LEADING THE CHARGE
We've spoken to current and prospective EV owners and the message is clear..
"Get charge points rolled out."
The focus for most people is simply available, affordable charging.
Unfortunately, councils and charge point operators (CPO's) are quite a bit more fussy, but with your support we can bring their attention to our solution.
Kerb-e is cheaper than other charging points. Cheaper to purchase, install and maintain. Why is this so important? Because without these characteristics the mass installation of public charge points in residential areas will require huge government subsidies.
By being mindful of the economics Kerb-e can offer all stakeholders a truly viable solution that can be rolled out at scale.
IDENTIFYING THE ISSUE
The first step in developing a new solution is to assess the existing technology. What works, what doesn't.

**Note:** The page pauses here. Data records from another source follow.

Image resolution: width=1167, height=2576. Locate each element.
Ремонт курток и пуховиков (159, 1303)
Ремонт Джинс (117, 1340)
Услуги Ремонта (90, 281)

Current charge points suffer from a multitude of problems. Expensive, bulky, easily vandalised and difficult to repair are just a few.
Charge points like these are installed with cost in mind. Unsightly and obstructive they create a trip hazard between the charging port and the car, and narrow the pavement significantly too.
Difficult to install
Tall, bulky charge points require strong ground anchoring which in turn requires deep foundations. In congested urban areas the space under the pavement is at a premium and utility services need to be rerouted for some charge point installations, adding to the already high cost.
Prone to vandalism
Pillar chargers are easy targets for vandals. The significant surface area entices grafiti art and displays and plastics are easily broken. Vandalism significantly increases the cost of operation and unchecked can quickly make a charge point uneconomical for the operator, not to mention the downtime inconveniencing EV owners.
In isolation, or as part of a small group, current charge points may not look too unsightly. A row of these on a residential road might provoke a different reaction. Charge points must try to integrate as smoothly as possible with our urban environments whilst being mindful of their primary function.
Cost forms the bedrock of any feasability study. In an effort to create elaborate solutions for councils some charge point designs have ignored this critical element. Chargers that rise out of the ground or that rely on expensive additional restrictive equipment are unlikely to make sense on a big scale. Ironically, these units also require a huge amount of subterranean space making their installation difficult in their target environments - where pavements are narrow.
EV owners with no off-street parking are at the mercy of councils and charge point operators (CPO), when it comes to charging point installations.
Kerb-e understands that for EV owners to get a public charge point (or 5), installed on their street the proposition needs to be enticing for councils and CPO's too.
By identifying factors that increase the cost of running a charge point, like vandalism and delays in repairs, and creating solutions to these issues with our design, we've created a charge point which CPO's can run and financially benefit from (without overcharging customers).
Similarly, by identifying the concerns councils have with charging points, like pavement obstruction, installation disruption, and reversability, we've created a charge point councils can accept too.
With a 3yr payback period at conservative utilisation rates and competetive prices, Kerb-e finally offers stakeholders a solution everyone can get behind.